Michael Pavling wrote in post #1035507:
The bottom line is that the latest version of Ruby,
Rails, and MySql do not work together.
Apparently it *does* work.
Just sayin' ...
yes, but sweeping declarative statements are never going to be a good
starting point for taking advice :-/
Stephen, how about modifying your assertion thus, which may be a
better place to start reflection:
"The bottom line is that I can't get the latest version of Ruby,
Rails, and MySql running on Windows"
PS in your OP, you say:
"I create the most basic rails project (rails generate demo index,
uncomment the last line of the routs.rb [sic] file), run the sever and
navigate to page and get:"
...but you don't mention in that list any changes you made to the
database.yml file.
I appologize and agree. It was the end of two full days of frustrations
and I should have been more polite to those who were taking their
valuable time to try and help me.
I am new to the world of Rails and began by installing all the latest
versions of things: Ruby 1.9.3, Rails 3.1.3, and MySQL 5.5.17 (Windows
7 64 bit).
I did a few tutoritals using SQLite and it is indeed very nice.
However, I know that I will need to use Rails with MySQL for production,
therefore I need to go ahead and get used to it while learning.

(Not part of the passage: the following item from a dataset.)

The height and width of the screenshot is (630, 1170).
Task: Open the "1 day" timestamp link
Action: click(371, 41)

Coming from the C#/Silverlight development world where things are highly
integrated and just work, I'm finding that the promise that Ruby on
Rails is fast and fun to be untrue(and I know this will bring much
flack.. but its true). I asked my colleque (a very experienced developer
as well) to try to do a "hello world" application in rails using MySQL..

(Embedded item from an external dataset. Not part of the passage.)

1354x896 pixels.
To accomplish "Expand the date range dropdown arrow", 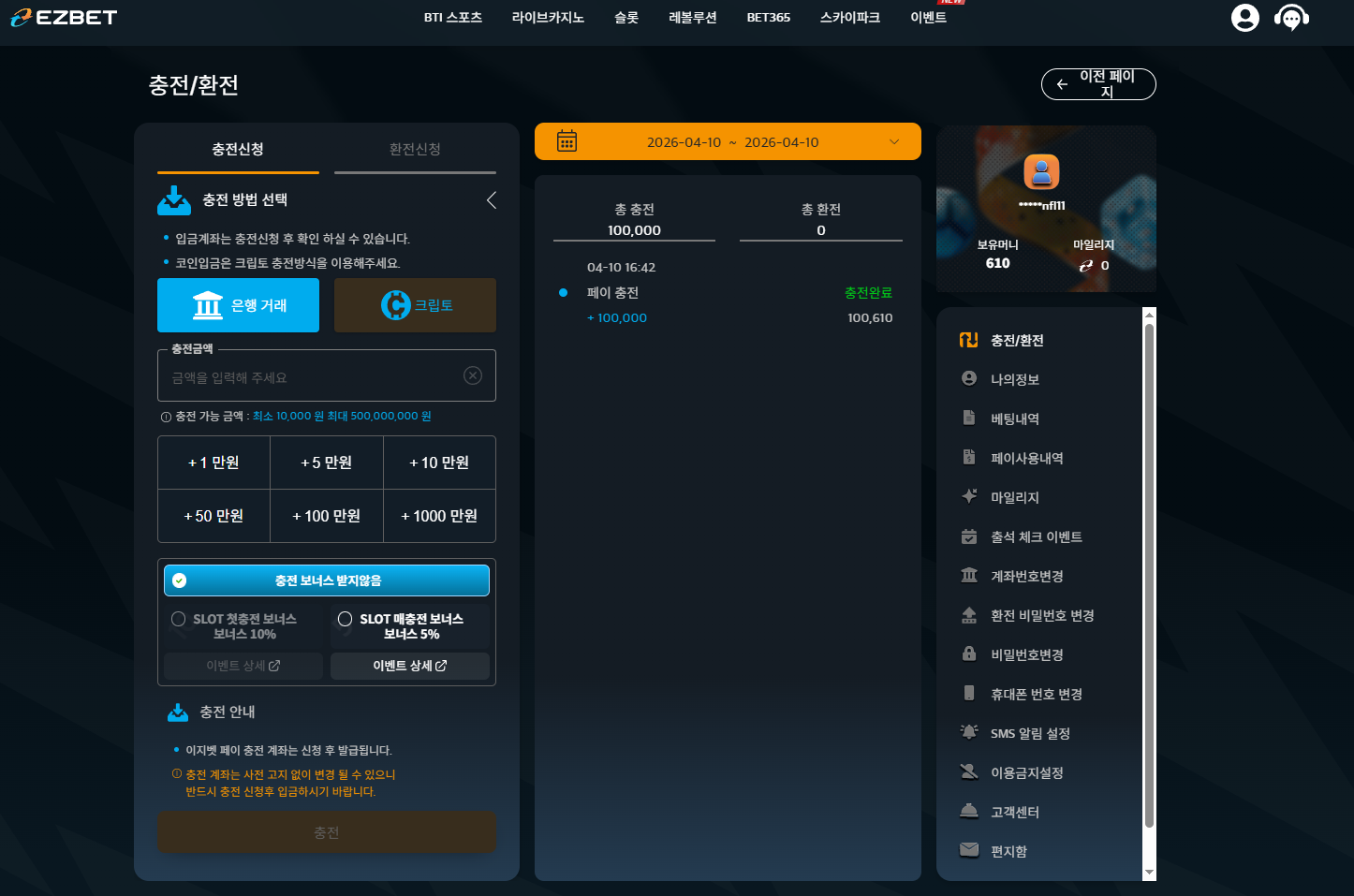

after many many hours of installing, reinstalling, reading blogs, etc..
no bananana. Honestly, I find that very disappoining.
I will try the detailed advice above (thank you for it) and let you guys
know what happens. If i get it working, I will put up a detailed
article on a blog so as to save the next poor newbie. However, the fact
that it is necessary is truly sad. It is what I hate about open source.